When a mature market declines, alarms ring and bells are tolled, but more often than not it is an indicator of evolution and optimisation rather than the death of a category. It is fair to state that the enterprise storage market has had better days for the channel recently; with a -26 per cent year-on-year decline in revenues, and a -30 per cent year-on-year fall in units, the storage system market in Q4-16 compares poorly with Q4-15 in Context's European Distribution data.
The same decline has also been noted for servers from the big players, and it seems to not be a phenomenon unique to distribution as a route to market. Some commentators have suggested that enterprise vendors such as Dell and HPE are increasingly selling direct, and although this could be true, it does not explain why manufacturers are also reporting volatile trading overall in their shipments.

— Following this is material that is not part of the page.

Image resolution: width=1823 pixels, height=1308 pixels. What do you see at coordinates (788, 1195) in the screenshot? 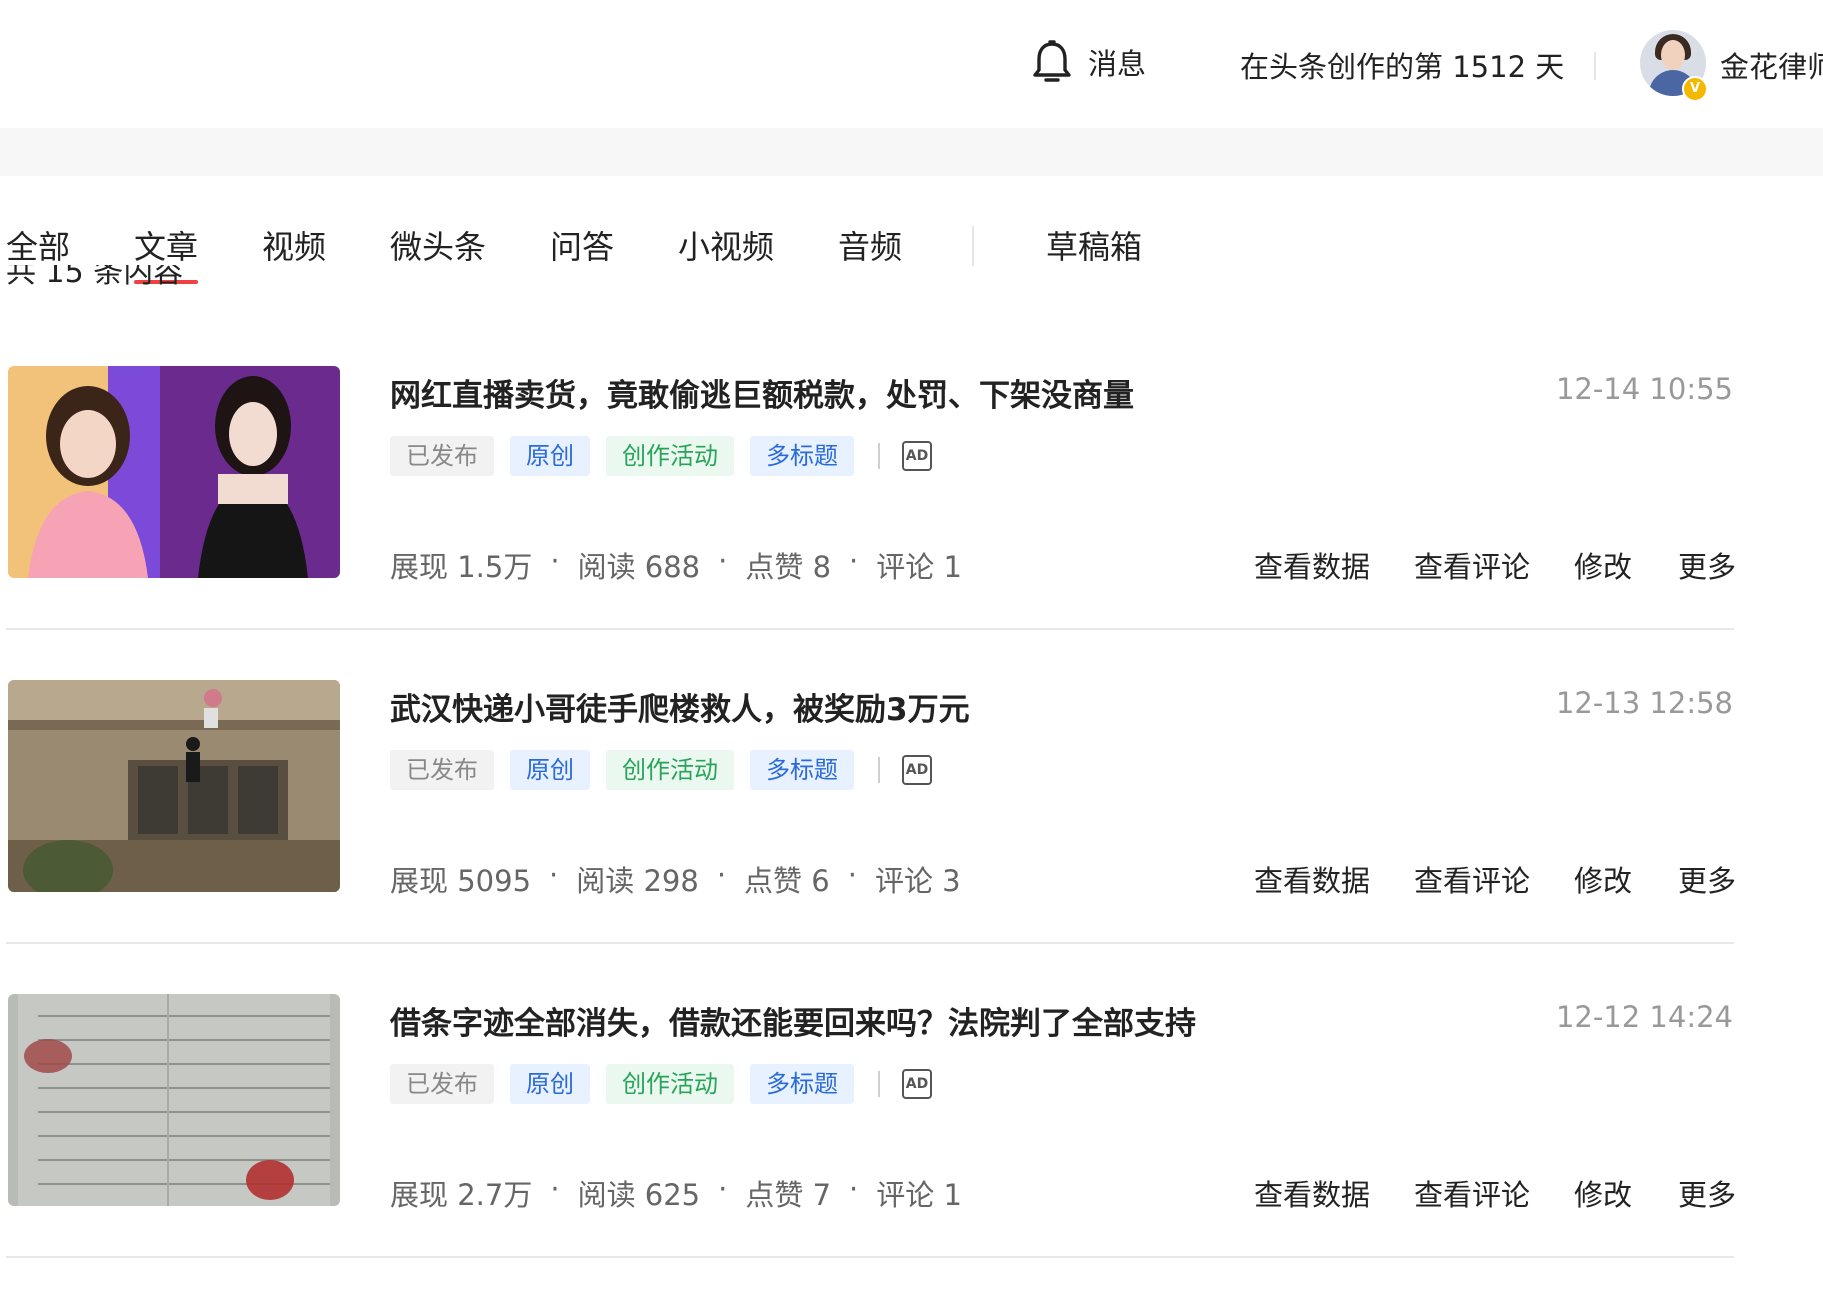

When we look at geopolitical events, the uncertainty caused by the Brexit factor (and now a snap general election) is certainly playing its part, dragging down sales in Europe's second-largest economy, as businesses prove reluctant to invest in infrastructure until they have a clearer view of the future situation in the UK. Brexit aside, the macroeconomic effect from cloud computing and outsourcing continues to depress traditional storage system sales, with both SMBs and larger corporate entities increasingly fulfilling their IT requirements in the cloud - drawn in by the promise of reduced costs and simplified in-house technical infrastructure.

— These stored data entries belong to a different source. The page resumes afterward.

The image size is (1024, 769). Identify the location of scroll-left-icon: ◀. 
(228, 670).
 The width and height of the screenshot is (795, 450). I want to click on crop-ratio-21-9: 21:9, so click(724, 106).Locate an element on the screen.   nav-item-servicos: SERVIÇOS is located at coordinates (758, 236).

The Amazon Web Services (AWS) success story is an indication of the current state of affairs. Today, AWS represents some 12 per cent of total Amazon revenues but is planned to account for at least 30 per cent of revenues by 2020. Tech and industry journalists have been suggesting that Amazon's stock is currently over-valued and its figures based on over-optimistic future revenues, but these may very well come to fruition, with revenue growth of 50 per cent between 2015 and 2016.
Likewise, Microsoft has been successful in trading off existing customer relationships to drive the uptake of Azure. When we dig deeper into the market data, we find a more complex story. While storage systems overall experienced a year-on-year decline in revenues in Q4-16, storage system components and upgrades such as HDDs and SSDs saw much smaller revenue drops.

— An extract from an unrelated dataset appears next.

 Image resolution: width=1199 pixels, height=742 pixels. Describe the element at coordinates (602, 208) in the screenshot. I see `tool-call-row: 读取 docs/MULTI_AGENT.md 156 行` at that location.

These figures suggest that while companies are buying fewer complete storage systems, they are choosing to invest in newer technologies and higher capacity components.Indeed, despite a year-on-year dip in sales of HDD/SSD components and upgrades for storage system units, the overall sum total storage system capacity bought in Q4 2016 has increased by 10 per cent year on year. The ascendancy of SSD over HDD, and the strong demand for higher-capacity SSDs is highlighted by the fact that total SSD storage capacity increased by a full 100 per cent, with a 30 per cent growth in units.
Although politics and the broader economic situation will have a direct impact on all markets, the enterprise category is changing, with evolving patterns of consumption, as cloud-hosting organisations optimise their existing in-house infrastructure, choosing newer technologies in order to fulfil their client needs, and SMBs/larger corporates invest in cloud-based solutions to reduce their IT infrastructure costs.
This means there is still plenty of life and opportunity in the morphing enterprise market; and as Charles Darwin is reported to have once said: "It is not the strongest of the species that survives, but rather, that which is most adaptable to change."